I know many people seem to be struggling during shelter in place/COVID with feeling isolated and lonely. My struggle is the opposite.
I’m used to working at home alone during the week. My husband is now home working, so I’m around another human almost 24/7.
I’m an introvert and love having alone time. I’m feeling drained, deflated, and somewhat depressed because I want to be alone and can’t. I can be in another room by myself, but our apartment is small and the walls are paper thin. It’s not the same as being completely alone. He’s on the phone almost the entire day for work, and if it’s not for work, it’s personal phone calls. It’s just been a huge shift. It’s rarely quiet during the week like I prefer when I’m working, and I don’t get regular alone time to recharge. I feel depleted.
I’m arguing with reality in my head. I just want the C to change and for COVID to be over, but I obviously can’t change it. This leads me to not follow my calendar and work on my business. I’m just doing the bare minimum with everything I normally do. Then I’m beating myself up for continuing to avoid doing what I should be doing even though I can clearly recognize I’m blaming the C for how I feel and putting myself in a victim place of not being able to do anything about my T, F, A, and R. I recognize I’m creating a situation that I can’t really get out of.

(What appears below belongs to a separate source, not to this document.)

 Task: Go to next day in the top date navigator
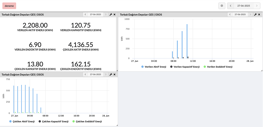point(257,6)
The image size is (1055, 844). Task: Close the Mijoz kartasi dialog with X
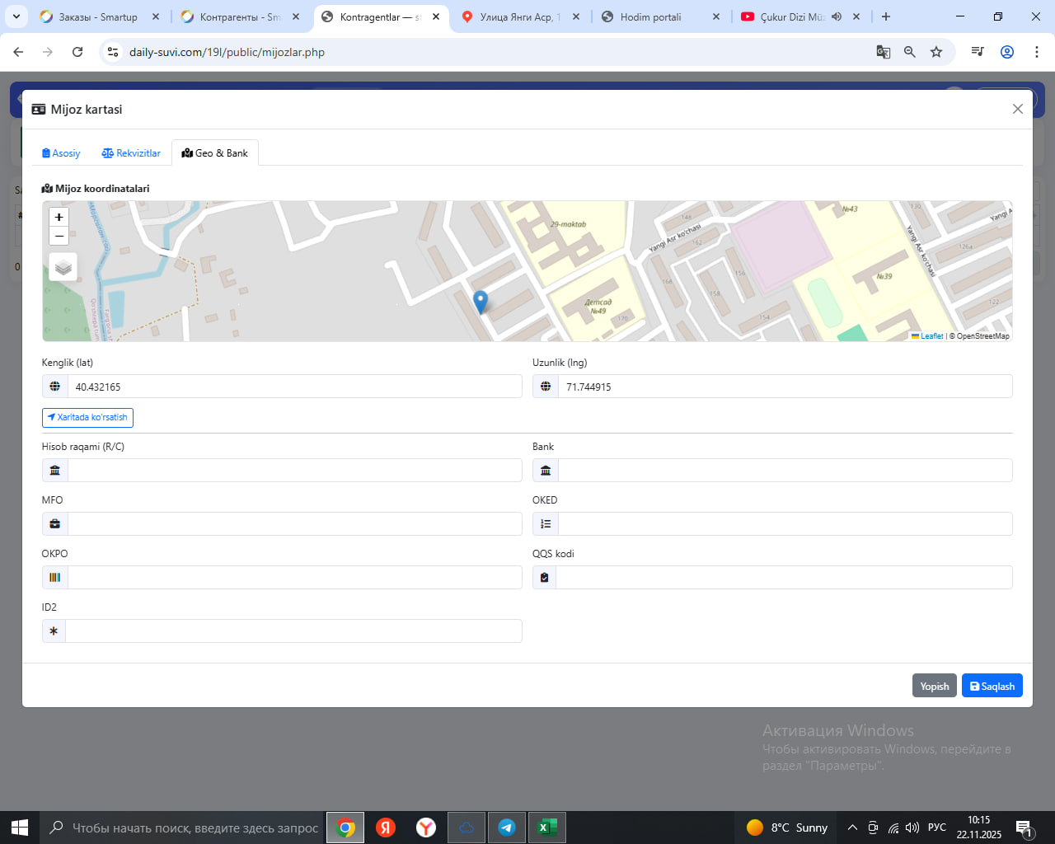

I know this is life, and that it’s not like life is currently on pause and will resume when this is over. This is real life. Life is 50/50. But I guess I’m struggling with the 50% that sucks. I’m just tired of feeling awful. I don’t know what I should work on first in order to move forward. All I know is that I’m tired of feeling awful and I’m tired of compounding it by beating myself up. Thank you for any insight.